Je suis assis devant mon écran, dans cet immeuble pourri. Canapé défoncé, une chaise, un lit. Ma piaule quoi. Mais j’aime l’ambiance de merde qui règne ici. Comme ma vie de merde. Ils m’ont bien payé. J’ai plein de pognon. Je me casse dans trois heures. La Floride, ça me plaît bien. Je regarde un vieux film pourri mais je m’en fous. Le poste capte qu’une seule chaîne. La fille à l’écran se fait sauter. Je ne suis même pas excité. Je ne bande même pas. Avec l’âge, je deviens de plus en plus difficile. Alors, je me masturbe là, devant cette fille immonde, dans cet immeuble minable. Je n’éprouve même plus de plaisir. Je suis frustré. Vivement que je me casse. Je remonte ma braguette. L’image se brouille. La fille disparaît.

Flash spécial. Putain ils nous emmerdent. Flash spécial. Extrême importance. Ils font vraiment chier ces connards. J’écoute quand même.

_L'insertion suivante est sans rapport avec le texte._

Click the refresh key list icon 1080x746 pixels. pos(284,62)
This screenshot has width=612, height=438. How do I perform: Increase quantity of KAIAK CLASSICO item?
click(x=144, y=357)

Et puis dans un mouvement de rage, je fous la télé en l’air. Elle implose. Toute seule. Dans un grand fracas. Le poing en sang. Putain ces connards. Comment c’est possible. J’avais bien visé pourtant. Faut que je me tire. Vite. Valise. Papiers. Billets. La seringue sur le bord du lavabo. Un gars comme moi, on l’élimine vite. J’ai une chance. Ils savent pas que c’est moi. J’ai laissé aucune trace. J’ai de l’avance. Putain c’est vraiment la merde. L’autre connard s’en est sorti. Pourtant je suis sûr d’avoir bien visé. Ma carrière est foutue. On va me rechercher s’ils trouvent ma trace. Et les autres vont vouloir récupérer le pognon. M’éliminer aussi. Pas que je parle. De toute façon, je suis cuit. Un gars comme moi, un salaud, un connard, on s’en fout. Grouille-toi, putain, grouille. La Floride, vite. Tout ça pour un règlement de compte et une histoire de fesses. Une histoire de garces. Tous les mêmes ces politiques. Je voulais pas pourtant être mêlé à leurs histoires, et puis comme j’avais besoin de fric…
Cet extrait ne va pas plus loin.